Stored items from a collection
────────────────────────────────────────

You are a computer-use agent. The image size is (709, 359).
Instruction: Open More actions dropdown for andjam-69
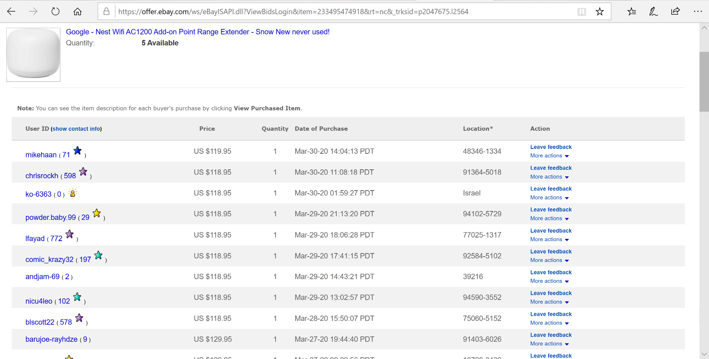pyautogui.click(x=549, y=281)
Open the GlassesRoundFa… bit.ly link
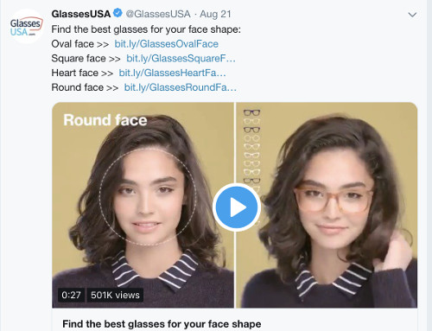This screenshot has height=331, width=432. click(x=181, y=87)
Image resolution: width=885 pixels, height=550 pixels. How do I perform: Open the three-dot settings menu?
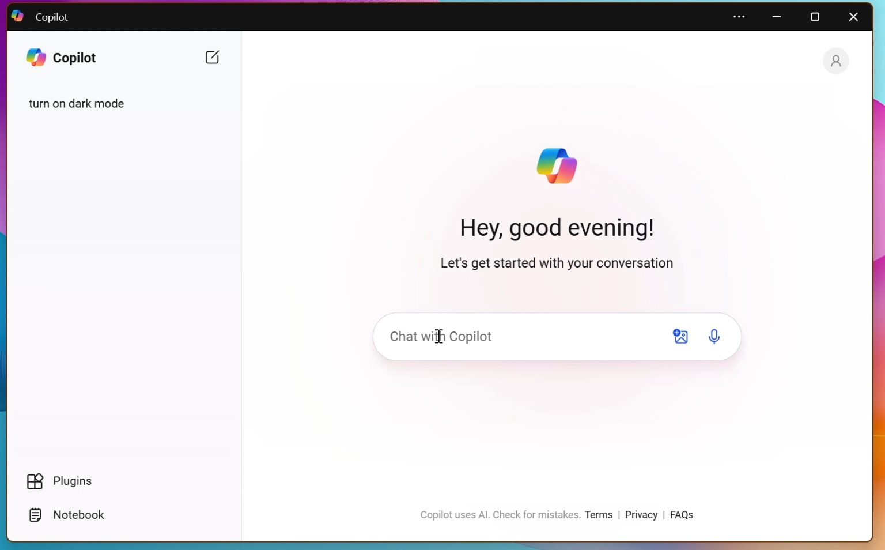pyautogui.click(x=739, y=17)
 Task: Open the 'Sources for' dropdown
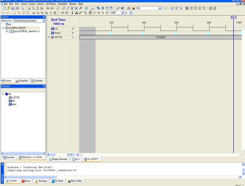click(x=44, y=21)
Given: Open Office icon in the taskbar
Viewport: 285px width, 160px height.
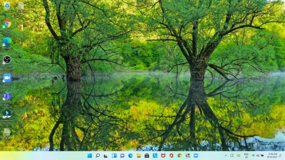Looking at the screenshot, I should pos(171,156).
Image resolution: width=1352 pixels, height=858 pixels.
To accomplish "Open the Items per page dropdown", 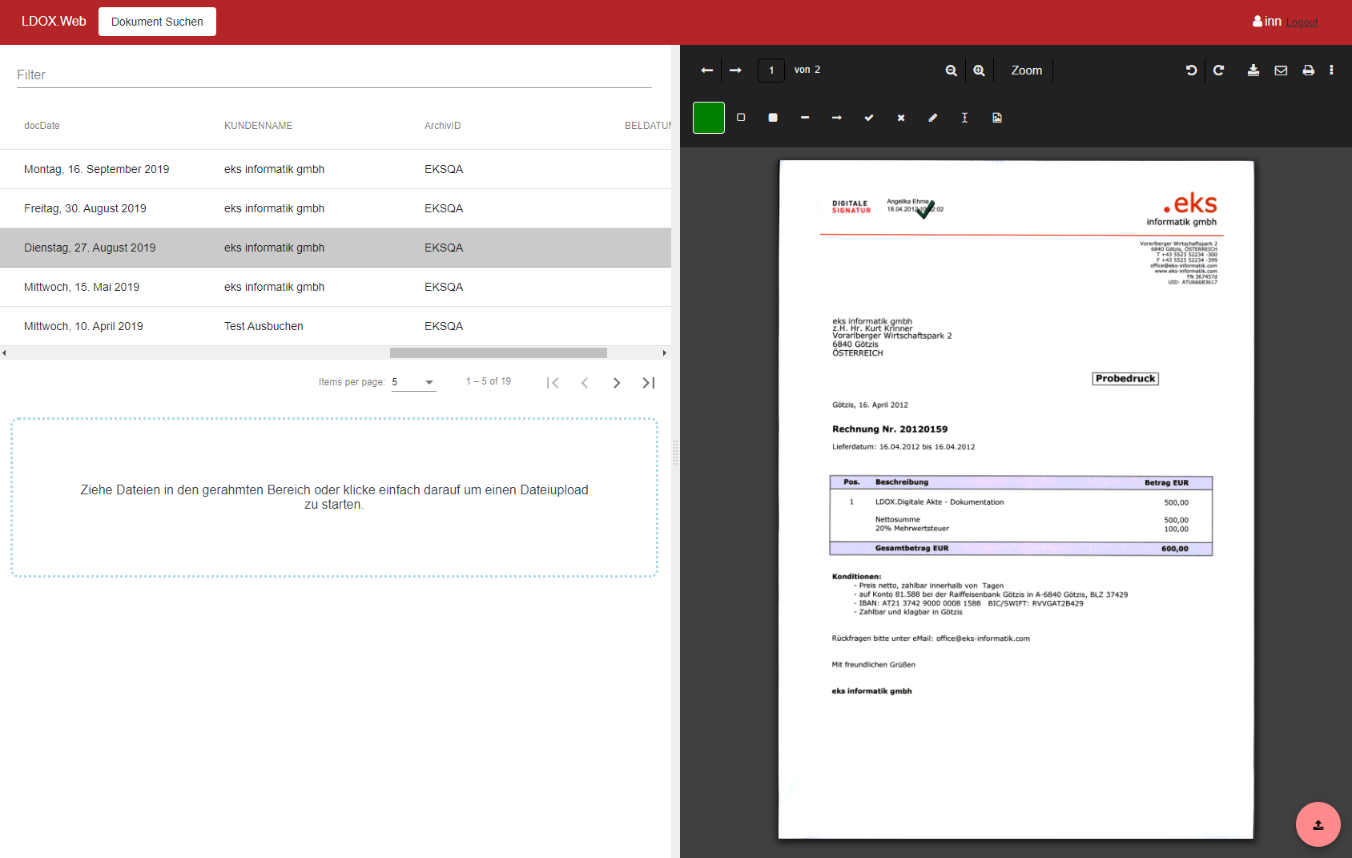I will (413, 382).
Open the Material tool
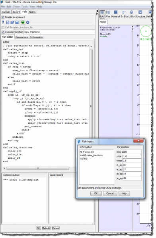The height and width of the screenshot is (238, 156). pos(116,14)
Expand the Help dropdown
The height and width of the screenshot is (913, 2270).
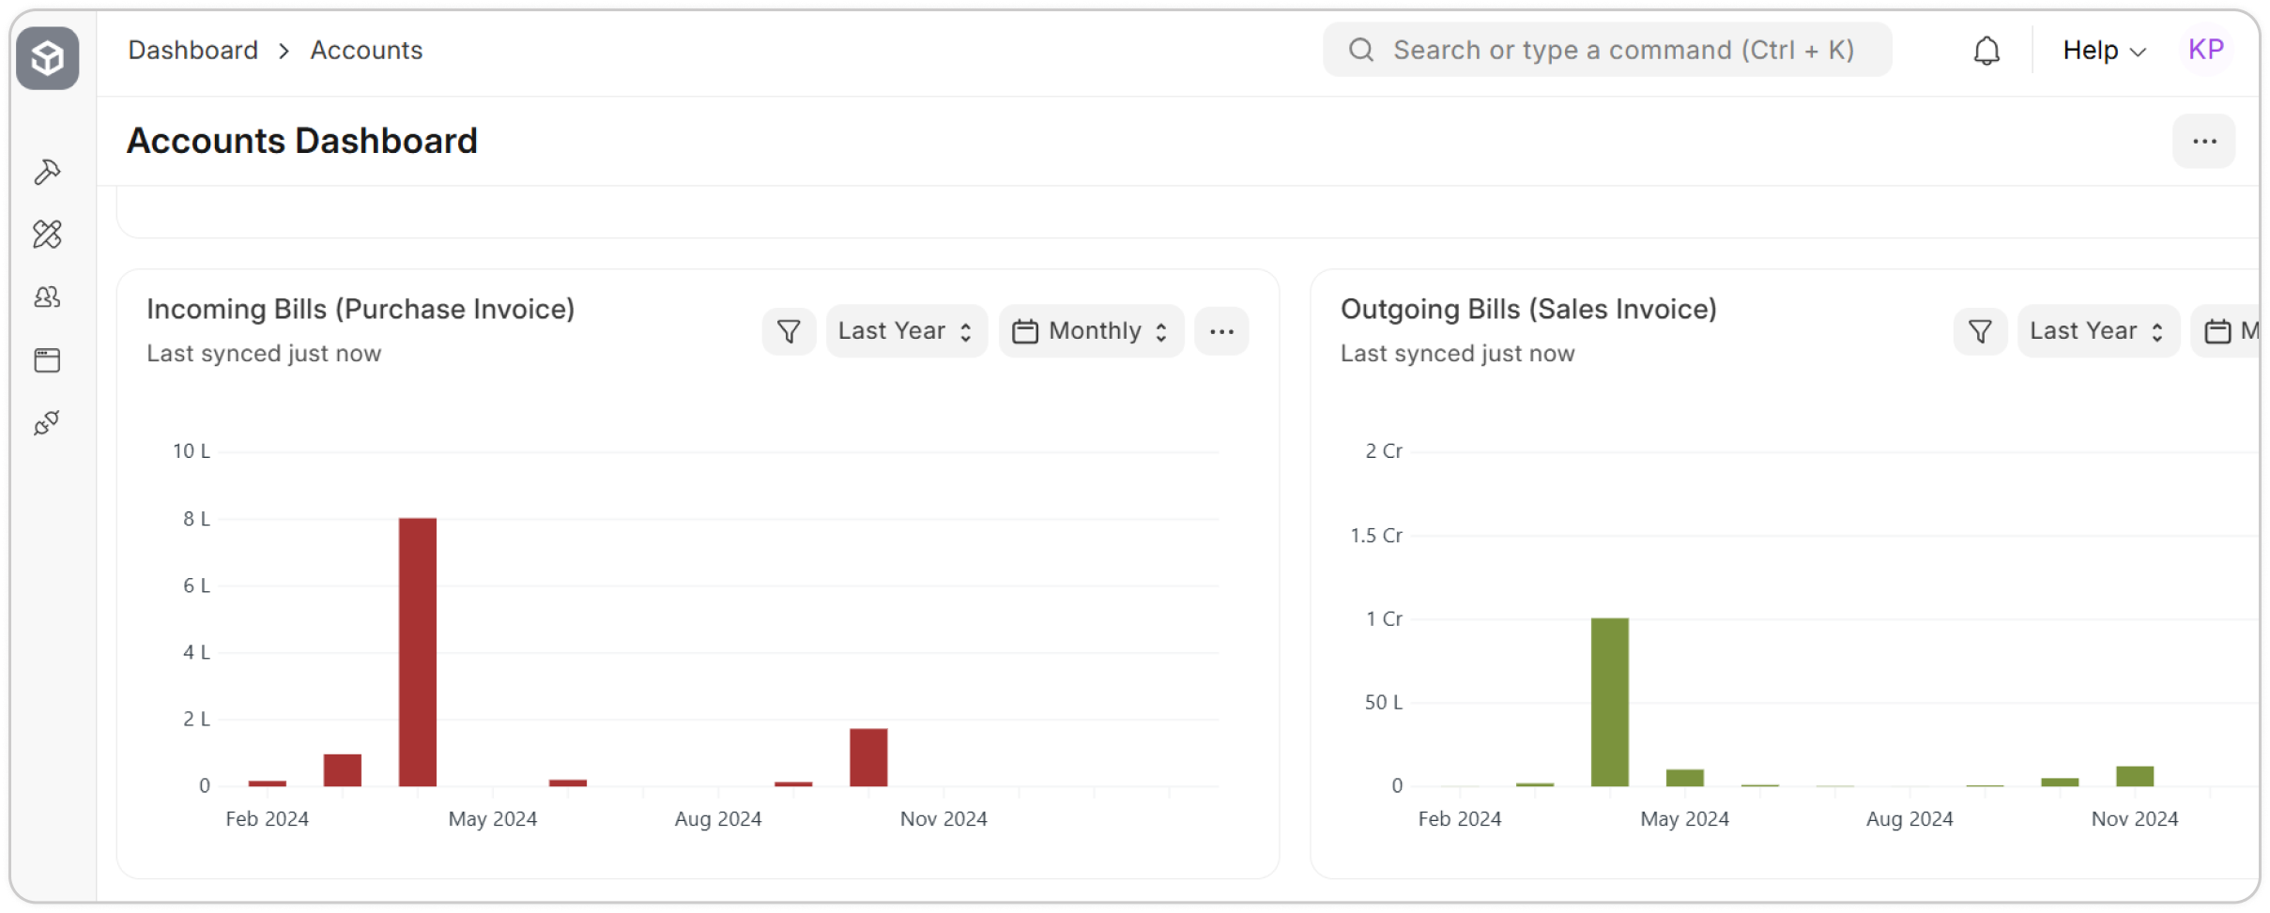tap(2103, 51)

────────────────────────────────────────

Problem statement: Set down again, exactly, the lines from the one with "Open the Material tool" to the last line of the data, both included and pictures excluded.

Exercise solution:
Open the Material tool
The height and width of the screenshot is (238, 156). pos(116,14)
Expand the Help dropdown
The height and width of the screenshot is (913, 2270).
tap(2103, 51)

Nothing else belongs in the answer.